An excavation and subsequent watching brief by OA East on land to the rear of Thingoe House, Northgate Street, Bury St Edmunds, revealed a stratified sequence spanning the medieval to modern periods.

Much of the site, especially within the floodplain, was utilised for gravel extraction and rubbish disposal in the 12th-14th centuries. In addition to the extensive quarry pits, evidence of a medieval kitchen range extending back from Mustow House was uncovered, represented by numerous ovens/hearths. An adjacent pit contained a smashed but almost complete Grimston jug and a high density of charred barley and other cereals. By the later medieval to early post-medieval period (16th-17th centuries), presumably after the Dissolution, encroachment onto the backplots had begun, indicated by the presence of a number of rectangular buildings and associated flint-and-mortar lined cess-pits.

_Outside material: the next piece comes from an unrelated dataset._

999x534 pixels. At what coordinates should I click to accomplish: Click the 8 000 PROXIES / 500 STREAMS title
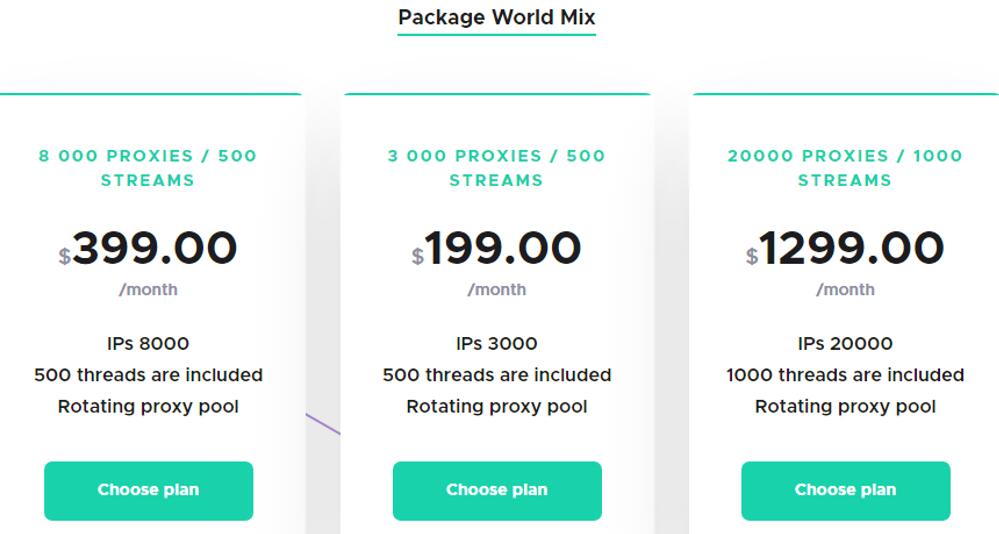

The rectangular cess-pits were internally-rendered and between 1m-2.2m deep and, although largely infilled with demolition rubble, the primary 'cessy' deposits have produced a wealth of mineralised remains that can tell us about the diet and living conditions of the inhabitants. Food remains include grapes/raisins, figs, apples/pears and possibly strawberries and cherries, found alongside less savoury items such as fly pupae, woodlice and millipedes. Interestingly two of the cess-pits produced shards of very delicate Venetian-style glass vessels. The animal and fish bone assemblages from the cess-pits and other features will also give us a fascinating insight into the inhabitants and their activities – an unusual find is the skull of a polecat!

A beautifully-constructed stone-lined well was also revealed, which contained a complete tin-glazed apothecary jar and a group of large pottery vessels that may be early (17th century) plant pots. Numerous garden features (planting beds, paths, walls, a brick well) were also recorded across the excavation areas that span the early post-medieval to modern periods, many of which can be related to gardens depicted on 18th and 19th century maps.

The excavation was carried out for CgMs Consulting on behalf of its client McCarthy and Stone in advance of a new assisted living complex.